Es war ein frei stehendes Haus mit Südterrasse, einem Balkon vor dem Schlafzimmer, Dachgauben und viel Grün drum herum, ein schönes, großes Eckgrundstück, sehr gepflegt. Im Garten gab es sogar einen kleinen Zierteich mit Springbrunnen. Das Haus war erst drei Jahre alt. Die Besitzer lebten in Scheidung, die Finanzierung des Hauses lief über eine Hypothekenbank, mit der Sarah beruflich zu tun hatte. Dort dachte man bereits an eine Versteigerung, wenn sich kein Käufer finden sollte.
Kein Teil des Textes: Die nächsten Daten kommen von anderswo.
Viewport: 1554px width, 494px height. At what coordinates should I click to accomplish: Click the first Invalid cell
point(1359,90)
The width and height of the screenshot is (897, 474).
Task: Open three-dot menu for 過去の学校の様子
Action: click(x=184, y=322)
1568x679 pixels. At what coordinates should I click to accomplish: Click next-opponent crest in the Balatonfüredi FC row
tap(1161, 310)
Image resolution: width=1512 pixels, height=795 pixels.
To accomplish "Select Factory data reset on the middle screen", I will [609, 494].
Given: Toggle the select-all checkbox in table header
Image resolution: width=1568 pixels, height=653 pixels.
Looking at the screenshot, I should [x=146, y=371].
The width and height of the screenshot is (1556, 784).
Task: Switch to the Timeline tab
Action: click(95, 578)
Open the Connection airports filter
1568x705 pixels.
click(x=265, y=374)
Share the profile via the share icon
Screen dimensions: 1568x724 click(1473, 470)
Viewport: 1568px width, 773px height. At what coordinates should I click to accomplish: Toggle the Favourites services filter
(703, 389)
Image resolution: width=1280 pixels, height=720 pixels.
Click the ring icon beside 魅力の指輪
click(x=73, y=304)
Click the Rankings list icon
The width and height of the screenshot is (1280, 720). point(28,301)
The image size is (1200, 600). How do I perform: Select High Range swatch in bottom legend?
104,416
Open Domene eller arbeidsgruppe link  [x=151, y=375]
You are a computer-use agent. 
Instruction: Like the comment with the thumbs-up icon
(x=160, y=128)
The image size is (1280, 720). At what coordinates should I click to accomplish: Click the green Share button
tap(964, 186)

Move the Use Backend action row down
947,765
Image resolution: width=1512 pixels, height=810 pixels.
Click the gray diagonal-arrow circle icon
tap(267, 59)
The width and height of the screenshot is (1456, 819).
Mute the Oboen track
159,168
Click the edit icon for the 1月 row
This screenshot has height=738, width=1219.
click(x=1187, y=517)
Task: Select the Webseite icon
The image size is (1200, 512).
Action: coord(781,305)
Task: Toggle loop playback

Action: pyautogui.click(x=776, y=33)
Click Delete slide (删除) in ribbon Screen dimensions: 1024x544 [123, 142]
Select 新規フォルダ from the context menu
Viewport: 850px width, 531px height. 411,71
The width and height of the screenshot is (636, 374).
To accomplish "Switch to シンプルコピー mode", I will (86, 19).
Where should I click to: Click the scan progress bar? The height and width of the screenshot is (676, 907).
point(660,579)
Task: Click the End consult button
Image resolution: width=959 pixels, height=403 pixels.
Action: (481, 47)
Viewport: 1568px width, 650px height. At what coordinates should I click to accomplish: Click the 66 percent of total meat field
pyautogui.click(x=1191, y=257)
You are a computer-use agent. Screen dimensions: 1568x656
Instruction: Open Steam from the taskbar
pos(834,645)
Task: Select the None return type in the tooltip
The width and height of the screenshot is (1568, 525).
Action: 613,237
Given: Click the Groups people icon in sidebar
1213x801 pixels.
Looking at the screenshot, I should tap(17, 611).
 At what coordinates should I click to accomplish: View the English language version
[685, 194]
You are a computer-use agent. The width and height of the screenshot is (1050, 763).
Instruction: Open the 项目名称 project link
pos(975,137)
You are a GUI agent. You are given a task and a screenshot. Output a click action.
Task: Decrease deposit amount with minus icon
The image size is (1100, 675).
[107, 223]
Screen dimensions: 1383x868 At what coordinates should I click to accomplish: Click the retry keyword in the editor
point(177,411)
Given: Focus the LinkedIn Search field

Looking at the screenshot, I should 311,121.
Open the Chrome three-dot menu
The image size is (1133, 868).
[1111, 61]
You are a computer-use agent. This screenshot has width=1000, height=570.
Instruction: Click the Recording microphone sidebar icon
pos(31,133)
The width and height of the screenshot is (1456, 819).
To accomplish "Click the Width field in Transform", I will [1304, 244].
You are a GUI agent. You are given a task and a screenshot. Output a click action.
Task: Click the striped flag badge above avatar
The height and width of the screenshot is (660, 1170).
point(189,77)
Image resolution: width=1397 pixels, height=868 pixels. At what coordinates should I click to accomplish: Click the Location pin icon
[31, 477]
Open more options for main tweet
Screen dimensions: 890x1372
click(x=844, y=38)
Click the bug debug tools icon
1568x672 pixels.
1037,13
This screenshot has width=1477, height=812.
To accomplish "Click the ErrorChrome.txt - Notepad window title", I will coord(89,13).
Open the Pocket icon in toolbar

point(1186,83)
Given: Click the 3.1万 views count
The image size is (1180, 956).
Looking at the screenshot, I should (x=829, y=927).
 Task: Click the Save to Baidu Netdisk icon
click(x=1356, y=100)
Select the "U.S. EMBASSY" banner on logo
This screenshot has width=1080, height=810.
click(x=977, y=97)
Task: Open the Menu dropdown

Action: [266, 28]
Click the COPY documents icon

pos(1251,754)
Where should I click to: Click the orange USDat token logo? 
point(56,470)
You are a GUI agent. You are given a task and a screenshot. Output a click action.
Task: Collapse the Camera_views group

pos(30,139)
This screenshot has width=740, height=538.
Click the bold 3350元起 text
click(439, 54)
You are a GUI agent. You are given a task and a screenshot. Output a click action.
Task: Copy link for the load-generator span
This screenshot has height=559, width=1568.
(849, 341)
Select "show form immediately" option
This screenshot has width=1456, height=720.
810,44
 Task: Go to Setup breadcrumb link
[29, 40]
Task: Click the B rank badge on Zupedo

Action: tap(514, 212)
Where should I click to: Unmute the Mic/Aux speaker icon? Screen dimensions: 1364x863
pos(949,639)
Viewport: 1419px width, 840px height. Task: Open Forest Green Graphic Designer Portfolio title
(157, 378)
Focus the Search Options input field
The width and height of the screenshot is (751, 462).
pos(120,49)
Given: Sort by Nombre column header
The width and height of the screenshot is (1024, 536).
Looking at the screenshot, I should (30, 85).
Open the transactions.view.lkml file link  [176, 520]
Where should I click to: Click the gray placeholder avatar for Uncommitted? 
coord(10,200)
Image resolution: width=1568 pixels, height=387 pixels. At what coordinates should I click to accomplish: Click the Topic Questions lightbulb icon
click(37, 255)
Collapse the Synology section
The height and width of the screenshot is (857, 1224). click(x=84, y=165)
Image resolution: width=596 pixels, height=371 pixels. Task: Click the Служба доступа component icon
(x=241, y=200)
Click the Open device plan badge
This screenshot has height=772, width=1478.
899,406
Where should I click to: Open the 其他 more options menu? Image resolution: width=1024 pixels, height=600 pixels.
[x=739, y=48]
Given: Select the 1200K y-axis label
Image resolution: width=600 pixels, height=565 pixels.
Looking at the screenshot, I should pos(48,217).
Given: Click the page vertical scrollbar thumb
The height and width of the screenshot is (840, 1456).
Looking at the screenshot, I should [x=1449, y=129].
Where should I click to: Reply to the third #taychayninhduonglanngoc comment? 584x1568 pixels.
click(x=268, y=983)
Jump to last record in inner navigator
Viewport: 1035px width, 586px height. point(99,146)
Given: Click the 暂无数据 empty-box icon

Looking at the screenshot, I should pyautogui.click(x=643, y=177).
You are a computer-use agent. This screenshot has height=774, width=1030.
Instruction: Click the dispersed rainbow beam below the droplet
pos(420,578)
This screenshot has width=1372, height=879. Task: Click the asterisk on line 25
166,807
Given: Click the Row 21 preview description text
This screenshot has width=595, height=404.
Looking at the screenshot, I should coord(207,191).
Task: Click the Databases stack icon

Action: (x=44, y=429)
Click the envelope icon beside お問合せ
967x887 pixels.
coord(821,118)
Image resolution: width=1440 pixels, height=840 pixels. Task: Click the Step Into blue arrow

Die Besitzer hatten eine unrealistische Preisvorstellung.
Marko fand den Preis akzeptabel. Er war sofort bereit, sich das Haus anzuschauen, spielte seit geraumer Zeit mit dem Gedanken an einen Umzug. In Köln eine Wohnung zu suchen, hielt er nicht für sinnvoll. Er hatte schon daran gedacht, mit ihr in die Eifel zu ziehen, aber das Häuschen seiner Großtante war winzig. Von dem Haus in Sindorf war er auf Anhieb begeistert. Ruhige Wohngegend am Ortsrand. Der Amselweg war eine Sackgasse mit Wendehammer, es gab nur drei Häuser auf jeder Seite. Das zum Verkauf stehende Haus stand am Ende beim Wendehammer, am Garten führten nur noch Fußwege vorbei.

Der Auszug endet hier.